Textauszug –
━━━
[489]Die Polemik über die Gregorianische Kalenderreform.7

Inzwischen aber arbeitete ein Arzt in Süditalien — Aloisio Lilio [1] — 10 Jahre daran, einen Zyklus zu konstruieren, der möglichst dem alten adäquat, doch so viel verjüngende Kraft in sich selbst besitzt, auch für die kommenden Zeiten Gültigkeit zu haben. Es war dem Manne nicht beschieden, die Früchte seiner Arbeit reifen zu sehen; er hinterließ das fertige Manuskript seinem Bruder Antonio, der dasselbe bei der päpstlichen Kurie einreichte mit der Bitte, es prüfen zu lassen und das Privilegium zum Druck zu erteilen. Gregor XIII. legte die Arbeit gerade in Rom anwesenden Mathematikern vor, und unter ihnen war schon Clavius, der fortan die Seele des Unternehmens wurde; auch Vincentio Lauren wird uns namentlich angeführt.

Wir haben über diese Vorgänge sehr magere Nachrichten; selbst Pietro Maffei in seinen Annali di Gregorio XIII., [2] der über die Einführung des Kalenders in den einzelnen Ländern wertvolle Aufschlüsse gibt, berichtet über die Vorgänge in der Kommission sehr wenig. In derselben waren außer den beiden schon genannten Männern der Kardinal Sirlet, der nach Ranke [3] den größten Einfluss auf die Sache ausübte, dann der Spanier Ciaconius und Ignazio Danti; doch wissen wir nicht, ob dieselben gleich zu Anfang von Gregor berufen oder erst im Laufe der Jahre beigezogen wurden, als der Plan gereift war, auf Grund des Vorschlages Lilios den Kalender zu reformieren.
━━━
Zu prüfende Daten –
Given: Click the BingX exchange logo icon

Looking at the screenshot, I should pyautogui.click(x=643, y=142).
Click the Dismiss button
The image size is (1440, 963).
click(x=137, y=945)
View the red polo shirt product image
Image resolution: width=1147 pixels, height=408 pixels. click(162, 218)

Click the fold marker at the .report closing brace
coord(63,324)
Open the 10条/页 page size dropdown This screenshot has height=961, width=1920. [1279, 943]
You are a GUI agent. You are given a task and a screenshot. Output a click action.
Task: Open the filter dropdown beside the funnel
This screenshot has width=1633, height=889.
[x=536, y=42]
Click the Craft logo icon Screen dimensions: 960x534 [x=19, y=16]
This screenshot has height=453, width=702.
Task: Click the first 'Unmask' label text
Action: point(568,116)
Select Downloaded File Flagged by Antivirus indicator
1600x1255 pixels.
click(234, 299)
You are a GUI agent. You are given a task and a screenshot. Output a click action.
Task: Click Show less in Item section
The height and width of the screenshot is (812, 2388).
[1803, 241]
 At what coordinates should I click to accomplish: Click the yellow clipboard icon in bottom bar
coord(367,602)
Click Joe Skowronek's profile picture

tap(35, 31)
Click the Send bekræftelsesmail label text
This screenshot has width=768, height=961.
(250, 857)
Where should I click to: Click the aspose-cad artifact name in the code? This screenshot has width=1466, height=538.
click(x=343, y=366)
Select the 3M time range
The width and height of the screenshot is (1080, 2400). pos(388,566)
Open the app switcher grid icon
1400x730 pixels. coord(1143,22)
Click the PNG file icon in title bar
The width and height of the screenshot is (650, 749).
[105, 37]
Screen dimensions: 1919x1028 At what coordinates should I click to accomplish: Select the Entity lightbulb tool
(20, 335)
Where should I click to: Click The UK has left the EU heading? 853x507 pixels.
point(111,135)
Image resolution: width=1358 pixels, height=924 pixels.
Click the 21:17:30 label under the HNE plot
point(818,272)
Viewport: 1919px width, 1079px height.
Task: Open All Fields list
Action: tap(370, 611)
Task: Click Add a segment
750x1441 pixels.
━━━
Setzen Sie den Text über die Gregorianische Kalenderreform nach seinem letzten Satz fort. Die Datensätze werden hier nicht gebraucht.

Antwortfeld –
1 Über die Lebensumstände des Mannes besitzen wir äusserst spärliche Notizen. Selbst sein Geburtsort wird verschieden angegeben. Jedoch ist die Angabe des Kardinal Noris (Tratato sopra il cicle Ravennate) und Ricciolis (Almagestum Novum), dass er ein Veronese sei, nicht haltbar gegenüber Clavius (Romani Calendarii Explicatio) und Pietro Maffei (Annali di Gregorio XIII.), welche ihm Ziro in Kalabrien als Geburtsort zuweisen. Dem stimmen auch Neuere bei, so Tiraboschi (Storia d. letter. Ital. VII. 1. pag. 390) und die Biographie Universelle.
2 Pietro Maffei: Degli Annali di Gregorio XIII. dati in luce da Carlo Cocquelines. Rom 1742. Tom. II. pag. 270.
3 Ranke: Die Römischen Päpste I. 428. Dafür spricht auch, dass dem Kardinal mehrere anlässlich der Reform abgefasste; Schriften gewidmet wurden.